You see, President Obama did use the term "acts of terror" in his speech on September 12th. The problem is that he didn't use it in reference to the attack in Libya. It was a passive reference, spoken in general terms to explain historical, American resolve in the face of tragedy. There's certainly been a conscious effort by the Democrats to retroactively contort the president's words into a condemnation of the people who carried out the Benghazi attack, but that's not at all what he did.

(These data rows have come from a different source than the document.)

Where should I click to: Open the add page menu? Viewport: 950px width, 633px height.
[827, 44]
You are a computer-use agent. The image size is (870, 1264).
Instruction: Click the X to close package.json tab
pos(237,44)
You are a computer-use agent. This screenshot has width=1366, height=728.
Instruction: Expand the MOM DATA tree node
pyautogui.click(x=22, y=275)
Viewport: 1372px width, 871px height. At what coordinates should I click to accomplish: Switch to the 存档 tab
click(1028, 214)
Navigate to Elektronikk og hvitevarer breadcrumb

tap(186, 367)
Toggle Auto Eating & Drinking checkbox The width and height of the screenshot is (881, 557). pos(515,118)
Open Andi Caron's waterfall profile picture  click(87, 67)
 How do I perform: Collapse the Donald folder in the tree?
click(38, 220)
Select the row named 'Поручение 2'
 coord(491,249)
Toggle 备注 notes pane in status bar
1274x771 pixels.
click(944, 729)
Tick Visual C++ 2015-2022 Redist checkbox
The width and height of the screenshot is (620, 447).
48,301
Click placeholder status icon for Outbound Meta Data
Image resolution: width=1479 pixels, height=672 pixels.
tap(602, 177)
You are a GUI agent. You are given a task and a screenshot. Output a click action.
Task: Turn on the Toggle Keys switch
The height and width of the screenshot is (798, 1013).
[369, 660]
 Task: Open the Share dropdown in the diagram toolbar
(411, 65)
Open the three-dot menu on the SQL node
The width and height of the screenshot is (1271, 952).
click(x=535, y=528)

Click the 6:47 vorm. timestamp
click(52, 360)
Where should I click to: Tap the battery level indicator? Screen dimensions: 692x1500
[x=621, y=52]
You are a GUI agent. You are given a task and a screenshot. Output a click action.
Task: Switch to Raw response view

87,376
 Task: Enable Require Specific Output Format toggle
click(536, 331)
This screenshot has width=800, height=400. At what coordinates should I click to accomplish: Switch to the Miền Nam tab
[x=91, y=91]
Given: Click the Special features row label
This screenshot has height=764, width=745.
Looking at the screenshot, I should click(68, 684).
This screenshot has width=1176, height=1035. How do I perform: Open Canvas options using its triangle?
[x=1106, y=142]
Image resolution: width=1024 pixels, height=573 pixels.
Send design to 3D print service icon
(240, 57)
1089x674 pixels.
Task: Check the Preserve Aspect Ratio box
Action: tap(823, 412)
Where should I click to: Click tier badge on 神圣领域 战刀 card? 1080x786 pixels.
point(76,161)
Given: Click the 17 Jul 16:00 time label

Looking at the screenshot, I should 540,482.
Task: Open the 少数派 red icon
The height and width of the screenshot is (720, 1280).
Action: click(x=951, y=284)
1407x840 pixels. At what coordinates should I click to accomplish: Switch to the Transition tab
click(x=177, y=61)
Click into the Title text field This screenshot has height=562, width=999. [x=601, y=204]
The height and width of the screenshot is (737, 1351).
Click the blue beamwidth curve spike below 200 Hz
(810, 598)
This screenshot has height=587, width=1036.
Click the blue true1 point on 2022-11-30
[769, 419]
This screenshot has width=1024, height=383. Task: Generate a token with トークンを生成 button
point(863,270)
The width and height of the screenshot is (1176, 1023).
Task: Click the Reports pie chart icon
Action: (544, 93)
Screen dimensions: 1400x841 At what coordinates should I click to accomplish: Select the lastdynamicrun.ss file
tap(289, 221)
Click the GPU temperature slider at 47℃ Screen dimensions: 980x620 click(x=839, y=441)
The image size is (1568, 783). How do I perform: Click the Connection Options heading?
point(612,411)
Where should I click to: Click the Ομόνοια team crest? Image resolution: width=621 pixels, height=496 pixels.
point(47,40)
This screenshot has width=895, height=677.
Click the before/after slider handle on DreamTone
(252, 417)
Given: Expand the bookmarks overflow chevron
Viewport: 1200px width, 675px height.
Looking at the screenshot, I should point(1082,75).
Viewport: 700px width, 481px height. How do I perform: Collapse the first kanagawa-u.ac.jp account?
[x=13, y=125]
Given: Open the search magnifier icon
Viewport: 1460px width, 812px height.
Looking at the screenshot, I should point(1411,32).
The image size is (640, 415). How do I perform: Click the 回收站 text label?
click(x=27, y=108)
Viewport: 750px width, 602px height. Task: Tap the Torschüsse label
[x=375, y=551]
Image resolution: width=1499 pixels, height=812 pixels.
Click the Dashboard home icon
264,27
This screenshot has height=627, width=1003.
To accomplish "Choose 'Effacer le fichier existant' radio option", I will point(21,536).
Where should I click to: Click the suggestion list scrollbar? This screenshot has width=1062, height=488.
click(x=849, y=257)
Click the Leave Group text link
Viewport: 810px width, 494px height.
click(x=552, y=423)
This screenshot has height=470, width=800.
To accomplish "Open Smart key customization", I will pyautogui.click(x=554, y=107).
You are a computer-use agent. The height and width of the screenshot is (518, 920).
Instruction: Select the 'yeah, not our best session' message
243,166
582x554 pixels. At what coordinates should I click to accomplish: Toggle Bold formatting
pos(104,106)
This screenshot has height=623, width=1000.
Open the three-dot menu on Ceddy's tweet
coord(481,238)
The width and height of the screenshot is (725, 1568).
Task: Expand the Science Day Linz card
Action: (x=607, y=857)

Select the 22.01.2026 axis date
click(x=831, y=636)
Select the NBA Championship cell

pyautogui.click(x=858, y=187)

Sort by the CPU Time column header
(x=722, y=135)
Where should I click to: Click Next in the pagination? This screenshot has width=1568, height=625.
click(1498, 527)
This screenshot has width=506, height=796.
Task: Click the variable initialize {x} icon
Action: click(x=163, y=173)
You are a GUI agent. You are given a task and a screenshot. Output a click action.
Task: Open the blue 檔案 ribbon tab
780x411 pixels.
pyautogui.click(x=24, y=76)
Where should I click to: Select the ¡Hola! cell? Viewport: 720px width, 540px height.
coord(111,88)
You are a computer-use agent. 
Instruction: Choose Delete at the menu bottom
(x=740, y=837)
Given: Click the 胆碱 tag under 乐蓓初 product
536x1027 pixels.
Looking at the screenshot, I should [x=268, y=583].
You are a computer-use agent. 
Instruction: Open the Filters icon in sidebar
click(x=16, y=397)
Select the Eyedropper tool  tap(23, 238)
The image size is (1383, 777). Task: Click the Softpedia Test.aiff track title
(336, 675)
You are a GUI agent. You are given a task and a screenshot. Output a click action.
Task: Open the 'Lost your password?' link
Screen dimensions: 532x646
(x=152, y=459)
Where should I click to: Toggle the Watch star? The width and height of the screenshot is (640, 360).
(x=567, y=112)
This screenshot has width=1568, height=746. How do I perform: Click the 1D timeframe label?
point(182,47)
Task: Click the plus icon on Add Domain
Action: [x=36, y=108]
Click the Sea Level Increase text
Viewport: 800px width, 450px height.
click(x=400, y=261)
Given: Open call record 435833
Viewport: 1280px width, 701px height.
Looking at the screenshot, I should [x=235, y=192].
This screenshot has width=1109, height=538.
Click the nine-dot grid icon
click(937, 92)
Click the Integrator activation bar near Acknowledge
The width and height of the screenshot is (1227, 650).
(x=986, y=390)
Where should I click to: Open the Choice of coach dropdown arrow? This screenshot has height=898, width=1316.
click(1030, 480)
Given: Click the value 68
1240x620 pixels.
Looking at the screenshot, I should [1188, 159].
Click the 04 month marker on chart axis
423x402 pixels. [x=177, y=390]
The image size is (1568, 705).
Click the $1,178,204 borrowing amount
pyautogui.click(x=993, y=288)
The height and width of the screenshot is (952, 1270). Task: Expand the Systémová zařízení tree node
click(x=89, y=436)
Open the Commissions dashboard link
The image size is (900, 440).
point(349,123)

The far more important issue was the conduct of the Obama administration over the two weeks following the attack. We now know that the U.S. government knew from the onset that the attack on our consulate was committed by terrorists. So what happened during those next two weeks? President Obama was asked directly and repeatedly if terrorism was to blame. Each time, he claimed that he didn't know. U.S. Ambassador to the United Nations, Susan Rice, was sent out on five Sunday morning talk-shows, five days after the attack, and repeated the story that the attacks stemmed from an overzealous mob. Both President Obama and Secretary of State, Hillary Clinton, blamed the infamous anti-Islam YouTube video for inciting the violence. None of that was true. There was no mob. There was no influence from the YouTube video because no one knew of its existence.
Yet, because Candy Crowley mangled the issue, President Obama escaped having to answer for any of that in Tuesday night's debate. The media should not let the president off the hook for this, but if ABC News' George Stephanopoulous is of any indication, they may very well do just that. Wednesday, on Good Morning America, Stephanopoulous repeatedly tried to convince guest Paul Ryan that the controversy is essentially now a dead issue for the GOP ticket, due to the debate exchange. I can't say that I'm surprised.
To her credit, Crowley did concede, in an interview immediately following the debate, that Mitt Romney was right. She expressed misgivings in distracting from the issue, and she verified that the Obama administration did indeed avoid linking the Libya attack to terrorism by misdirecting the media and the public. Unfortunately, that's not the news coming out of the debate.
Rather than a president publicly being held accountable for what was a clear cover-up of a serious failure, the post-debate headline is that all important question of what Mitt Romney really meant by "binders full of women." How anyone can feel proud to wear the title of "Journalist" in this environment, I'll never know.